Sometimes people ask me why TeenHer doesn’t get monthly letters, and isn’t the star of many stories on the web log. I want to assure you that her absence from the spotlight isn’t because she never does anything funny or worth retelling. You see, the thing about ToddlerA is that she’s a baby, and therefore as yet incapable of being humiliated or offended by me turning her life into a big joke and splaying it all over the Internet.
That, and interaction with TeenHer lately often leaves both of us plotting imaginative ways to dismember people.
Isn’t that how you know you really love someone?

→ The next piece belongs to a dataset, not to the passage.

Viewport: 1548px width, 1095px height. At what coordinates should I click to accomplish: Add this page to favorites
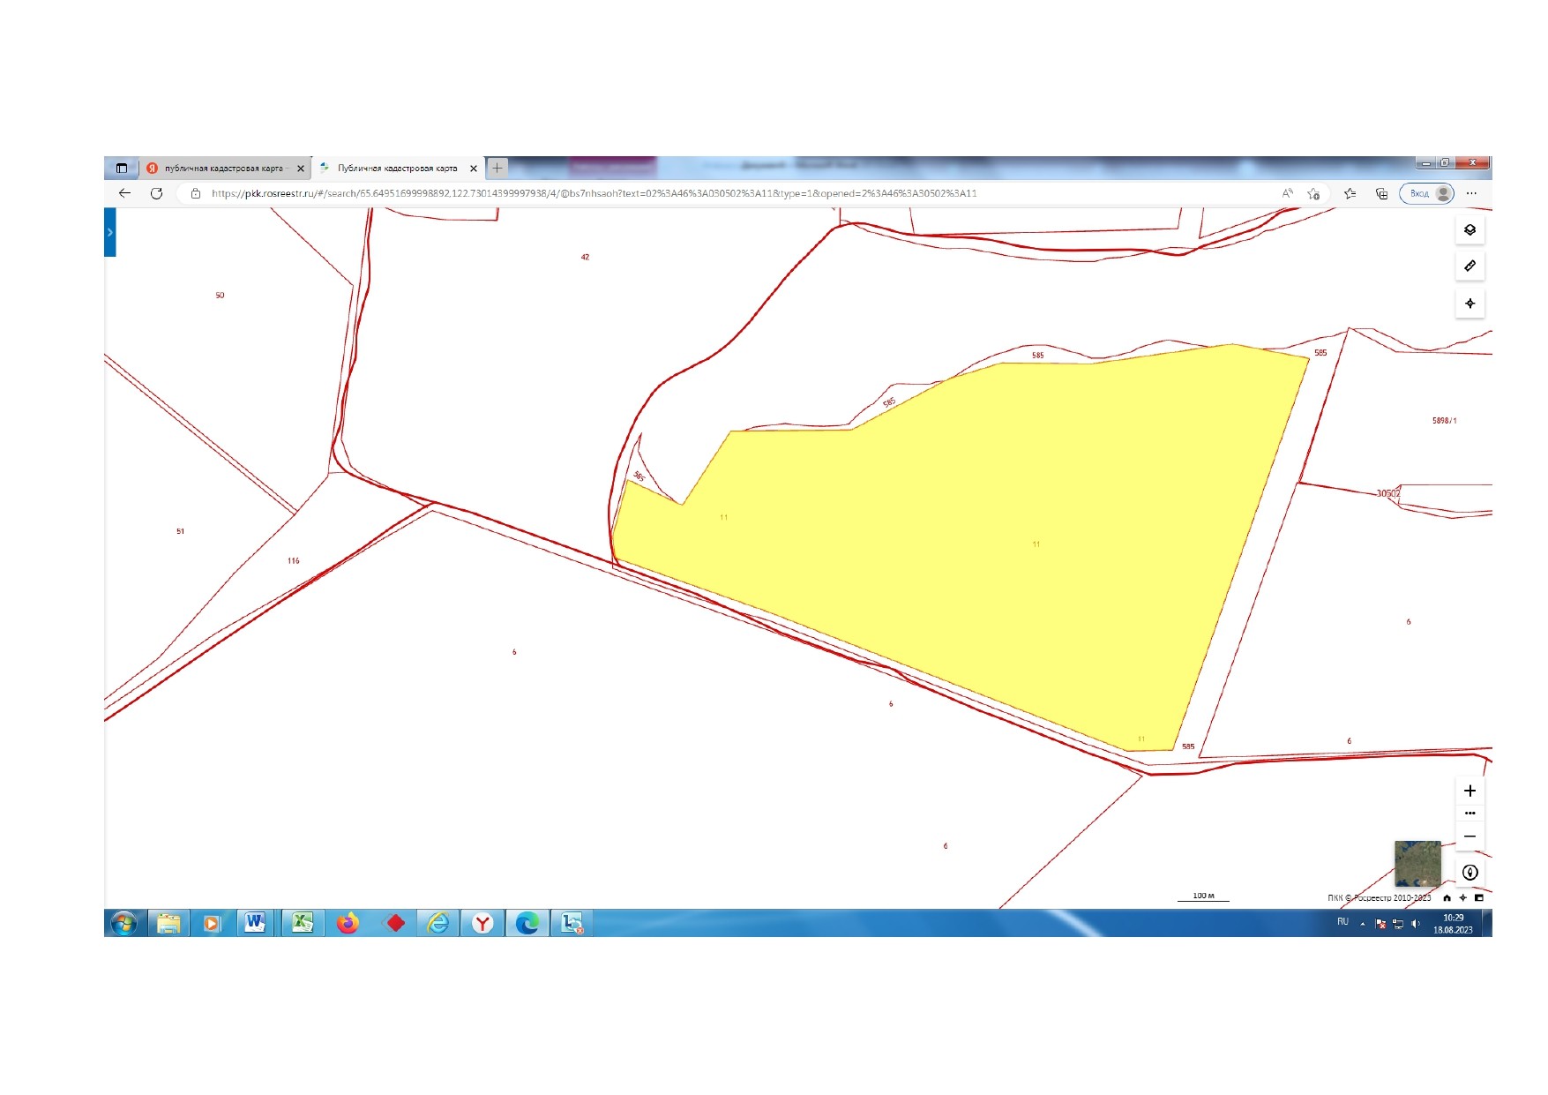(x=1313, y=193)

It’s puberty. Puberty is the elephant in the room. Puberty is payback. Puberty is purgatory. For all of us, don’t get me wrong; I remember with painful clarity how much puberty sucks. So you’d think I would be able to hold back a little; be more understanding and compassionate. You’d think I wouldn’t want to break dishes every single time I get that snappy retort or blank stare while I’m giving a lecture on the importance of putting ALL the dishes in the dishwasher when you clean up the kitchen, not just the ones you yourself have touched. It would stand to reason, having been a tween once myself, having gone through the angst and ridicule and insecurity and inner conflict that is puberty, that as a parent I would be solidly equipped to deal. I rehearse. I do deep breathing. I channel my anger into other things (hi, Internet!). Poor kid, so does she! We practice coping skills. We take breaks and count to 10.
But none of that matters when your baby who is now bigger than you stares you down or worse, screams at YOU for getting mad at her because she didn’t (pick one)x x or x. None of that matters when the realization comes crashing down on your old, fuddy-duddy, uncool, boring, mean head that this child doesn’t fit in your arms anymore. That now she is out there, on her own, and you can’t protect her. Not even from puberty.
So to answer your questions, Internet-yes we do love our first born, so much that sometimes I think I might simply die of emotion when I think about what our journey has been like, and when I allow myself that 5-count of fear to imagine all the ways that she might be taken from us.
For now, I respect her private wish to be invisible because she is 12 and doesn’t yet understand how incredibly funny it was when she had that crazy rash on her leg, or the way she flutters her eyelids involuntarily when she’s lying.
But you really should have seen that rash.